== Try it ==
Which lines in the records below contain the word "column"? Copy each one.

== Records to use ==
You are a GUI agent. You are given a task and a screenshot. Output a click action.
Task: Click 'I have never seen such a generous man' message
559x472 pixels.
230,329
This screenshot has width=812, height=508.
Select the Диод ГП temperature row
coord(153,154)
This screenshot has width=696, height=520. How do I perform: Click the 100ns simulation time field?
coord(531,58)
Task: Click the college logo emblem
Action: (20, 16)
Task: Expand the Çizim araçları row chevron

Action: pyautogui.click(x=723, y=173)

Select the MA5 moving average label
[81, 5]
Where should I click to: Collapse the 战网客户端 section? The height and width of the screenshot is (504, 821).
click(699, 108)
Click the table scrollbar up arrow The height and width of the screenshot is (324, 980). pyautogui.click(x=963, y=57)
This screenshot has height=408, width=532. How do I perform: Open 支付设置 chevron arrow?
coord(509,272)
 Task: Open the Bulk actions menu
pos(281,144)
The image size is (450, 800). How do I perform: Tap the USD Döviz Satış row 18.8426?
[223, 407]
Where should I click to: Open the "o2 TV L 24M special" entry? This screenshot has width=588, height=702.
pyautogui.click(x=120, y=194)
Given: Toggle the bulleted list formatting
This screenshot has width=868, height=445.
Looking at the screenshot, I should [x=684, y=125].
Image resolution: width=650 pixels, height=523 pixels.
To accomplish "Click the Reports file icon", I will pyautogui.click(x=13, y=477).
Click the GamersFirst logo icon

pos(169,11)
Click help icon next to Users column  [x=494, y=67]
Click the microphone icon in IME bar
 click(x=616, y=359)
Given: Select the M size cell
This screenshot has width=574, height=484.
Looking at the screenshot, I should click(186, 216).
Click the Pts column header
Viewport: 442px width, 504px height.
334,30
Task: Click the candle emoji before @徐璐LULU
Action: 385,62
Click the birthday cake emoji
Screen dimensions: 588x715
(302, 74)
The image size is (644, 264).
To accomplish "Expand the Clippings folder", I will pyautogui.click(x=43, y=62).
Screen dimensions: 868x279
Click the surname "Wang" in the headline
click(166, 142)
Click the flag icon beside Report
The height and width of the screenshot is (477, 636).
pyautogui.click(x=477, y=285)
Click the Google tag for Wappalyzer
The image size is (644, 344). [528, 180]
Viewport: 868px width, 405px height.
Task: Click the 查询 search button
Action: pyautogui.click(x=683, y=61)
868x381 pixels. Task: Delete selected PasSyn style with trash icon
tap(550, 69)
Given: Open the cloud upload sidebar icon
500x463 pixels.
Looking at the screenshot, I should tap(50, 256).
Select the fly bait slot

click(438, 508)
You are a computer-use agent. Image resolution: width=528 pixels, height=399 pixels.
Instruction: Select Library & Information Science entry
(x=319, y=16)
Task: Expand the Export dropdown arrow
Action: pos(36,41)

== Result of this exercise ==
Click help icon next to Users column  [x=494, y=67]
Click the Pts column header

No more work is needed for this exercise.